Tier 1 & 2: have a single path for power and cooling and few redundant and backup components. It has an expected uptime of 99.7%
Tier 3: has multiple paths for power and cooling and systems in place to update and maintain it without taking it offline. It has an expected uptime of 99.98
Tier 4: is built to be completely fault tolerant and has redundancy for every component. It has an expected uptime of 99.99
Is a Colocation Data Center right for my Organization?
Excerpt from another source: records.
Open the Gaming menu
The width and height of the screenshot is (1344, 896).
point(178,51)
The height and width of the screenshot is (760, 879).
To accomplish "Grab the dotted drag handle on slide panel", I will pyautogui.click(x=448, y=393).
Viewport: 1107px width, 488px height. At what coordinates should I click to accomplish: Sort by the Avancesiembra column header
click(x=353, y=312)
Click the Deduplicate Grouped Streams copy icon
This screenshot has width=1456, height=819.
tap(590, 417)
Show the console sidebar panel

In today’s modern hybrid compute infrastructure approach there are several reasons an organization would add a co location data center to its compute assets. One main driver is the capital expenditures (CAPEX) associated with building, maintaining, and updating a large computing facility. Additionally, it can provide a vehicle for high density and hyperconverged computing that a preexisting data center may not be able to handle the power and cooling requirements for. Historically, and still today colos are ideal for disaster recovery of tier 1 applications, the cloud being used for tier 2 business continuity.
What should I consider in choosing my Colocation Data Center?
Flexibility – power and space are important if you are using a colo for growth. New power/cooling hungry equipment demand higher capacity and on-demand availability. As you grow certain workloads demand adjacency for latency requirements and accessibility to nearby floor space is critical.
Serviceability – for internal and vendor support. Distance can translate into increased travel costs when equipment needs to be touched manually.
Term agreements – colo customers can find themselves locked into long-term contracts, which may prevent them from re-negotiating rates when prices fall.
Transparency – working with a colo provider that provides transparency and some degree of remote self-monitoring and management. It is important for an organization to closely examine their colo’s service level agreements (SLAs) so as not to be surprised by hidden charges.
User Experience – assuming you are using your colo for your more critical applications, network bandwidth and redundancy of core services are important to consider in their SLAs (refer to Tier classifications)
Is Data Center as a Service (DSaaS) the same as a colocation data center?
This depends on your point of view, or specific need. However, the simple answer is yes. A facility should provide an “as a Service” experience for your organization. While your organization may have a need for more specific manual controls down to the cabinet and device level, a colo should provide a similar experience to a cloud Infrastructure as a Service (IaaS) experience. Many progressive providers are offering user-based services and portals that allow for on-demand services and granular insight to infrastructure performance.
Do co location tenants need DCIM solution services?
A mature organization with an existing DCIM solution should be able to point their monitoring services to their colocation, remote, and Edge sites for a comprehensive view and management across their entire compute infrastructure. An organization building out a co location only strategy may want to incorporate a data center infrastructure management solution to gain better granular visibility of the infrastructure being managed by their provider, and to monitor SLA performance.
Progressive service providers are offering data center infrastructure management
services to their tenants with a variety of insight, reporting, and local management capabilities.